M. acuminata flowers from July through September and fruits from August through October.[1]

Seed dispersal

This species is thought to be dispersed by gravity.[5]

Fire ecology

Populations of Mecardonia acuminata have been known to persist through repeated annual burns.[6]

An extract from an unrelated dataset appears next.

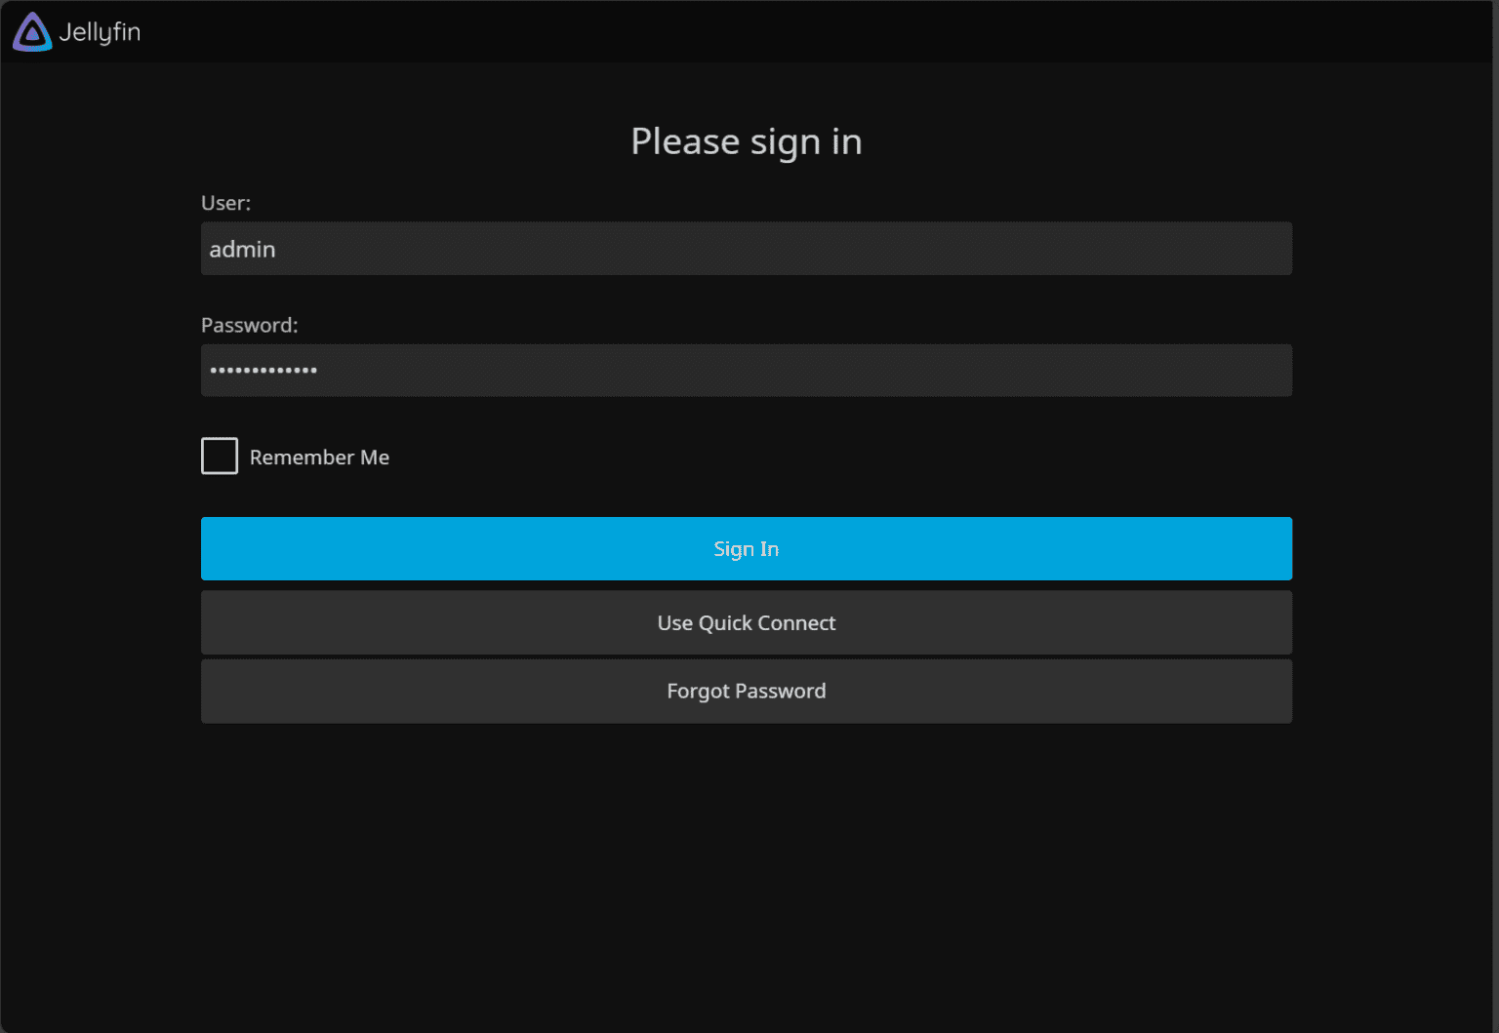This screenshot has height=1033, width=1499.
Task: Click the purple Jellyfin brand mark
Action: pos(30,32)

Conservation, cultivation, and restoration

Cultural use

Photo Gallery

References and notes

  1. 1.0 1.1 1.2 1.3 1.4 1.5 1.6 1.7 Weakley, A.S. 2020. Flora of the Southeastern United States. Edition of 20 October 2020. University of North Carolina at Chapel Hill, Chapel Hill, North Carolina.
  2. 2.0 2.1 2.2 2.3 2.4 Florida State University Robert K. Godfrey Herbarium database. URL: Last accessed: June 2014. Collectors: Loran C. Anderson, Ann F. Johnson, Wilson Baker, Robert K. Godfrey, R.A. Norris, R. Komarek, and Lisa Keppner. States and Counties: Florida: Calhoun, Gadsden, Jackson, Jefferson, Leon, Suwannee, Taylor, and Washington. Georgia: Grady.
  3. Radford, Albert E., Harry E. Ahles, and C. Ritchie Bell. Manual of the Vascular Flora of the Carolinas. 1964, 1968. The University of North Carolina Press. 938. Print.
  4. Thill, R. E. (1983). Deer and cattle forage selection on Louisiana pine-hardwood sites. New Orleans, LA, USDA Forest Service.
  5. Kirkman, L. Katherine. Unpublished database of seed dispersal mode of plants found in Coastal Plain longleaf pine-grasslands of the Jones Ecological Research Center, Georgia.
  6. Platt, W.J., R. Carter, G. Nelson, W. Baker, S. Hermann, J. Kane, L. Anderson, M. Smith, K. Robertson. 2021. Unpublished species list of Wade Tract old-growth longleaf pine savanna, Thomasville, Georgia.